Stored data
***

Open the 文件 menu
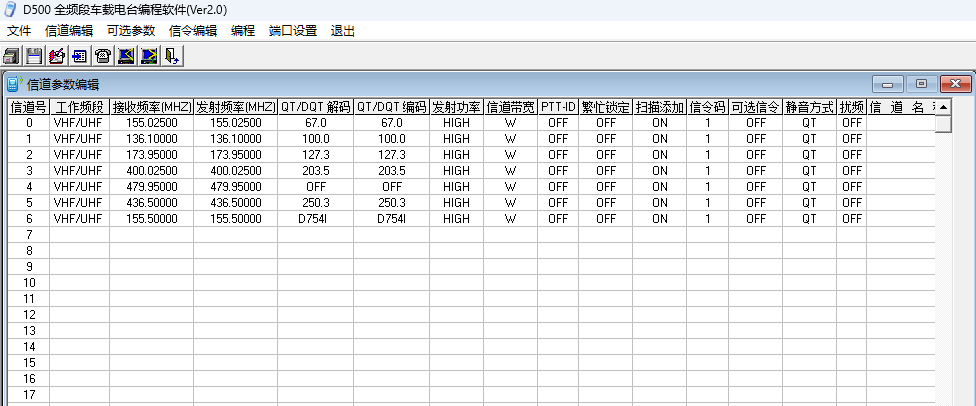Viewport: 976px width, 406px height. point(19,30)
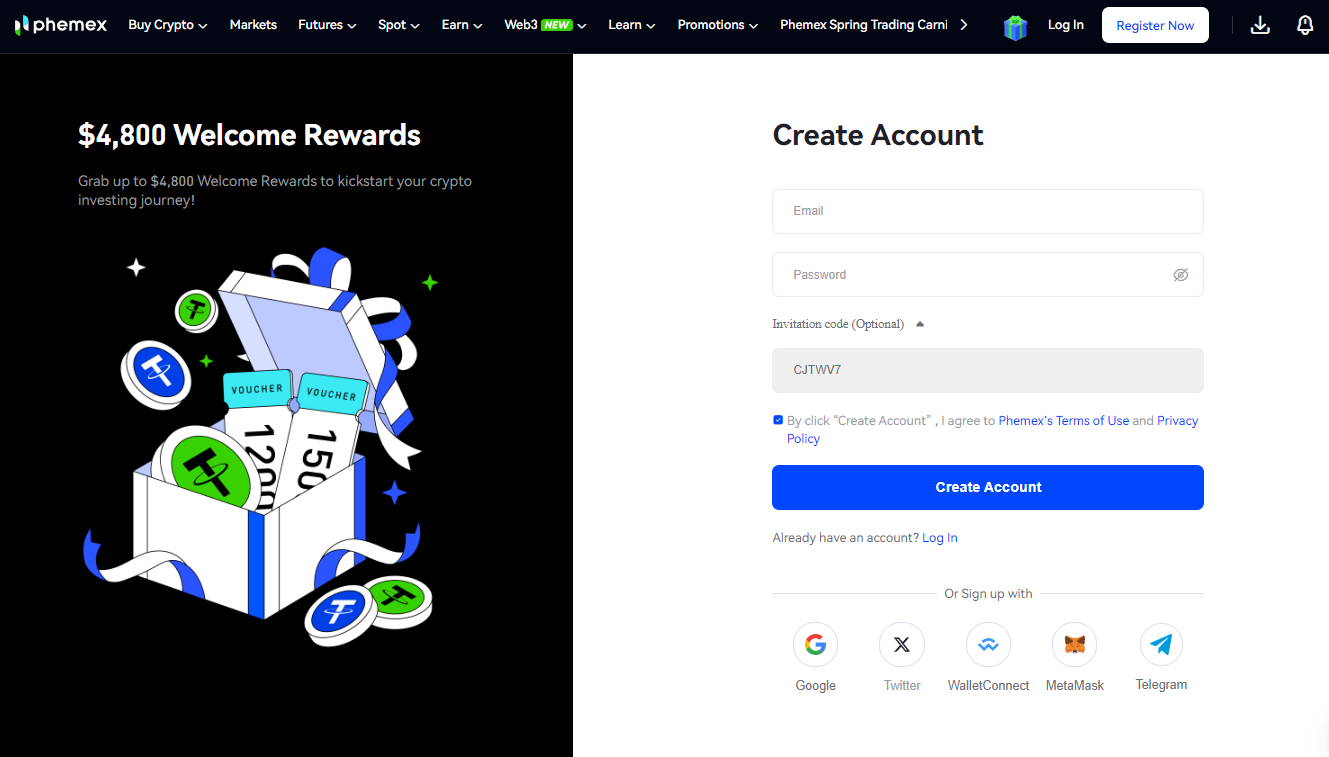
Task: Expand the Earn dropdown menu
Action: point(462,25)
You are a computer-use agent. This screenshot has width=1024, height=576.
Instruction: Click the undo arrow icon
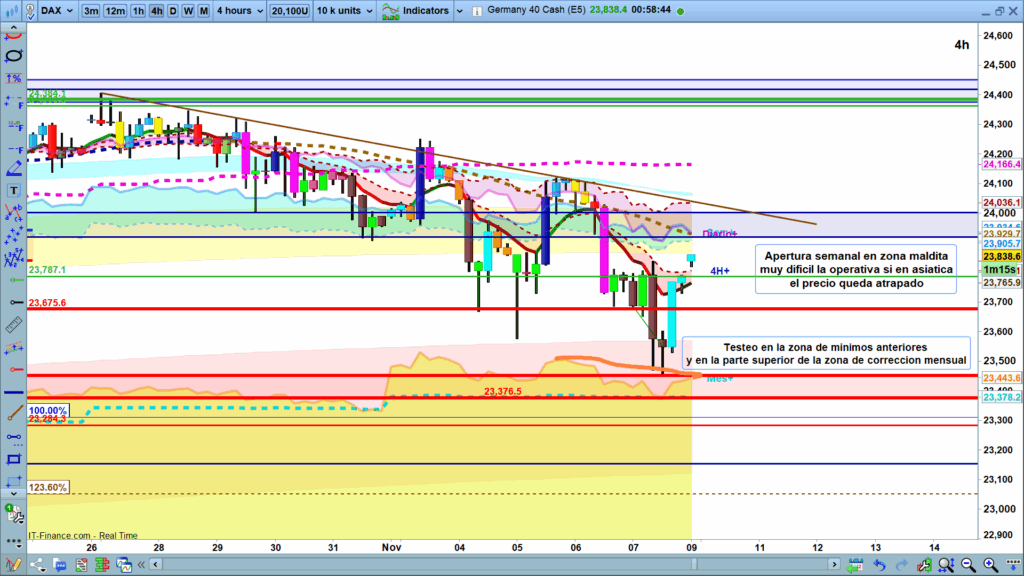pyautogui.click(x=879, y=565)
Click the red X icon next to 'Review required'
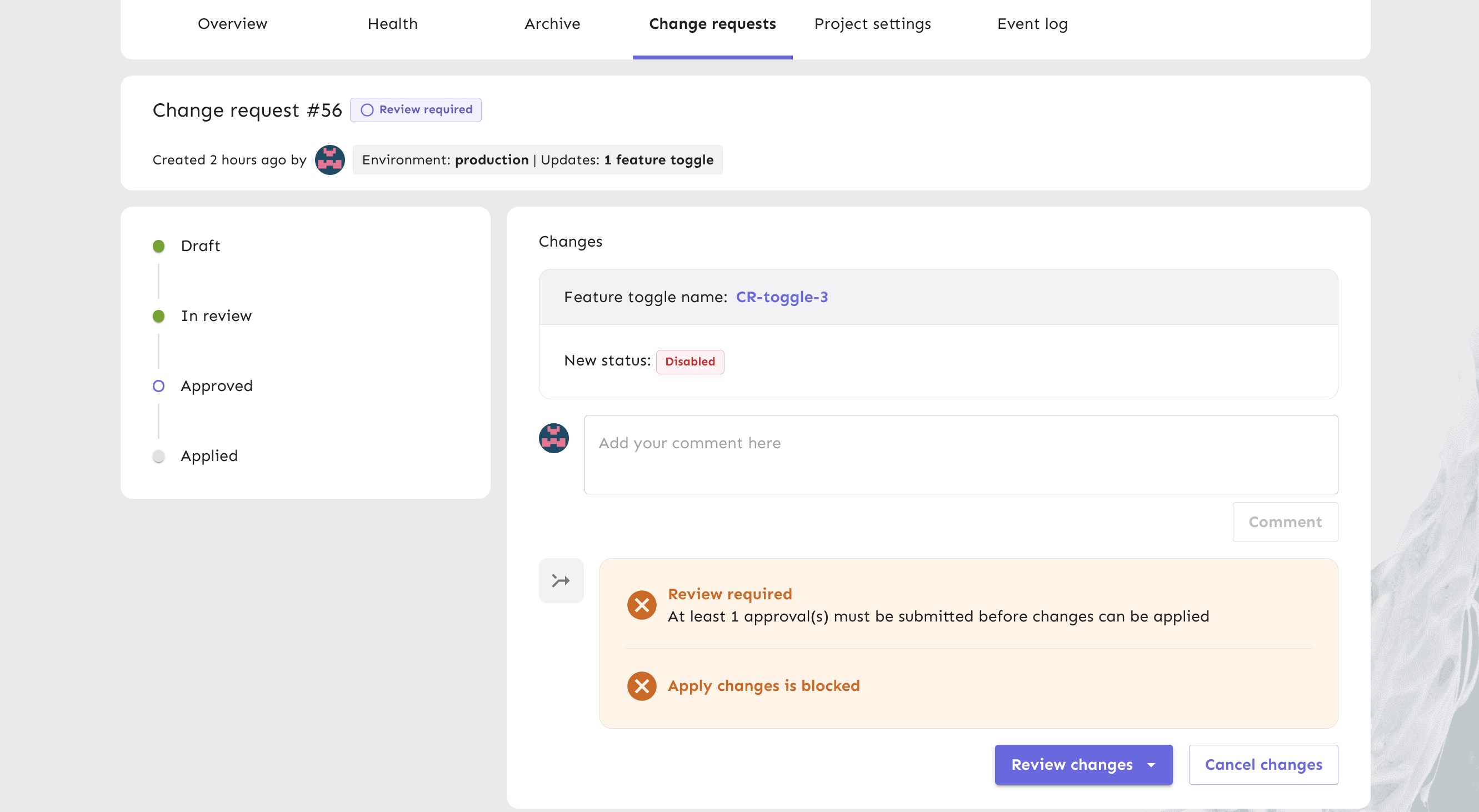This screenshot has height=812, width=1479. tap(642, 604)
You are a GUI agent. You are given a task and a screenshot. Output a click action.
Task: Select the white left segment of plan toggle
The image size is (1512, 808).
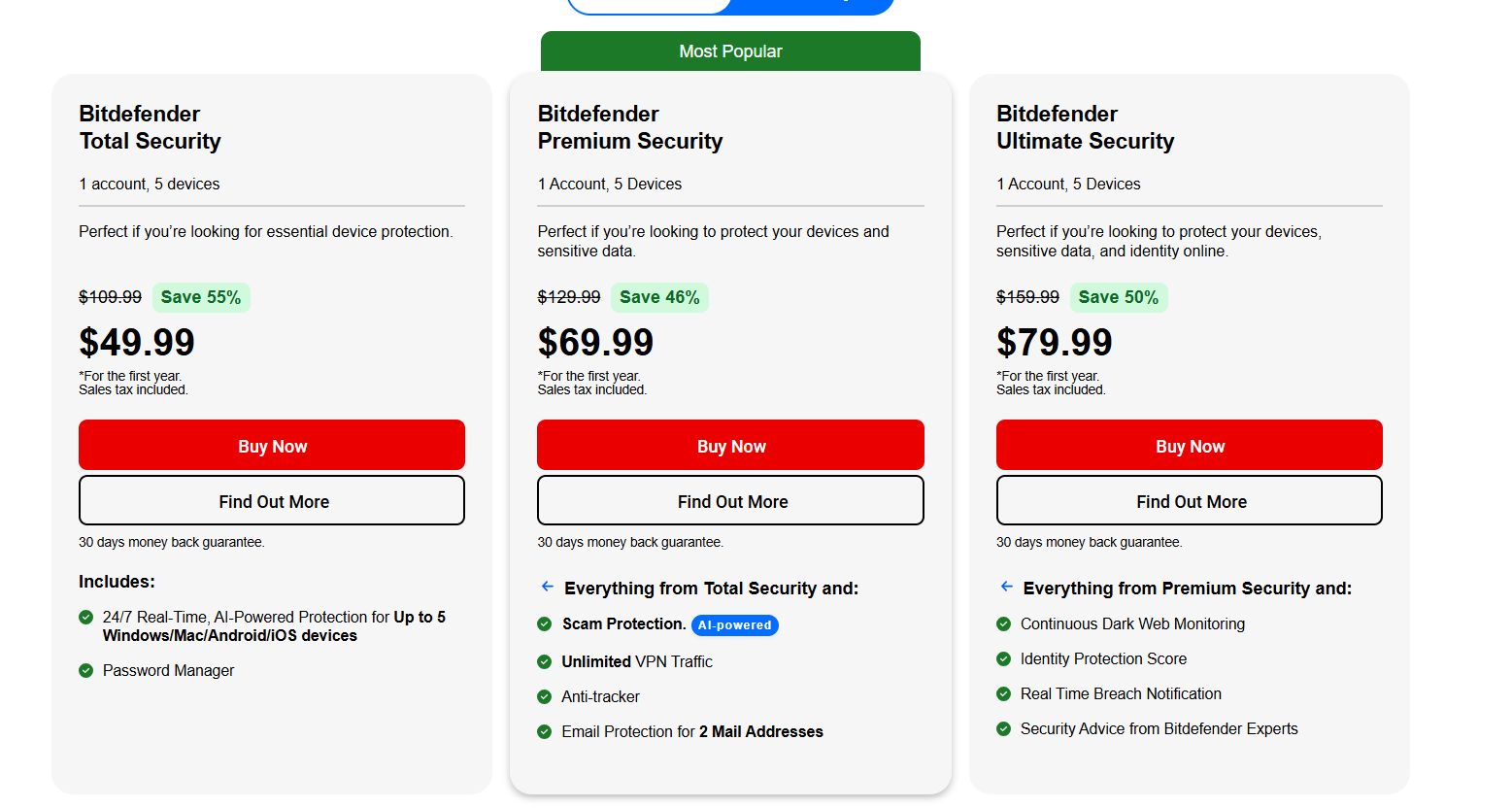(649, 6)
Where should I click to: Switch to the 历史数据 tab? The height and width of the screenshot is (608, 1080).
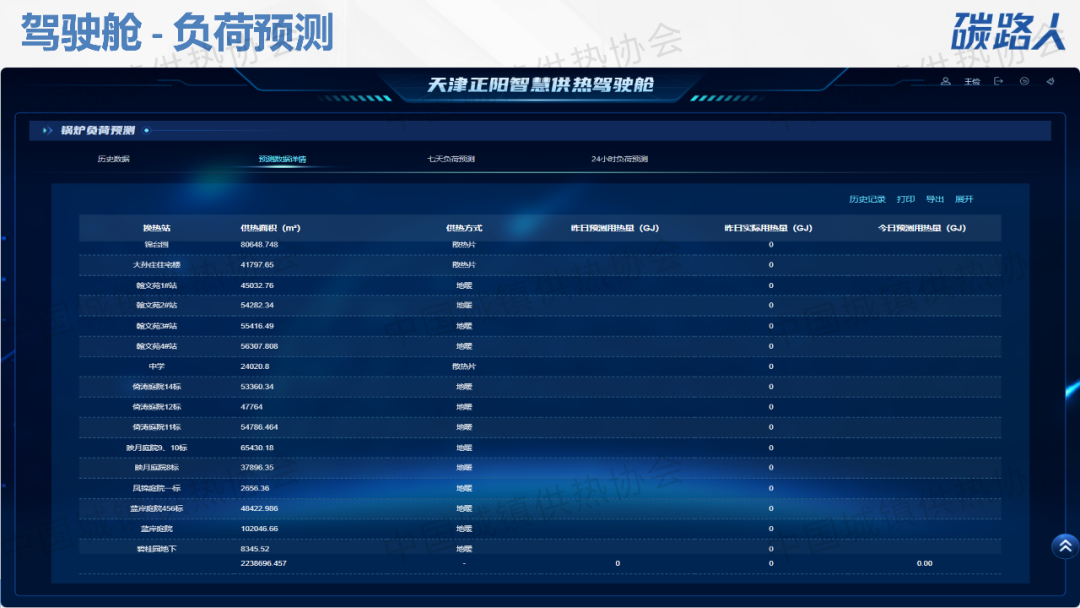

***

> Exercise aim
Go through the entries above and output them exactly, without pictures.

> Output below
Open the 文件 menu
Viewport: 976px width, 406px height. point(19,30)
Task: Expand the Earn dropdown menu
Action: point(462,25)
You are a computer-use agent. This screenshot has width=1024, height=576.
Instruction: Click the undo arrow icon
pyautogui.click(x=879, y=565)
Click the red X icon next to 'Review required'
This screenshot has height=812, width=1479. tap(642, 604)
You are a GUI agent. You are given a task and a screenshot. Output a click action.
Task: Select the white left segment of plan toggle
The image size is (1512, 808).
(649, 6)
Where should I click to: Switch to the 历史数据 tab? The height and width of the screenshot is (608, 1080).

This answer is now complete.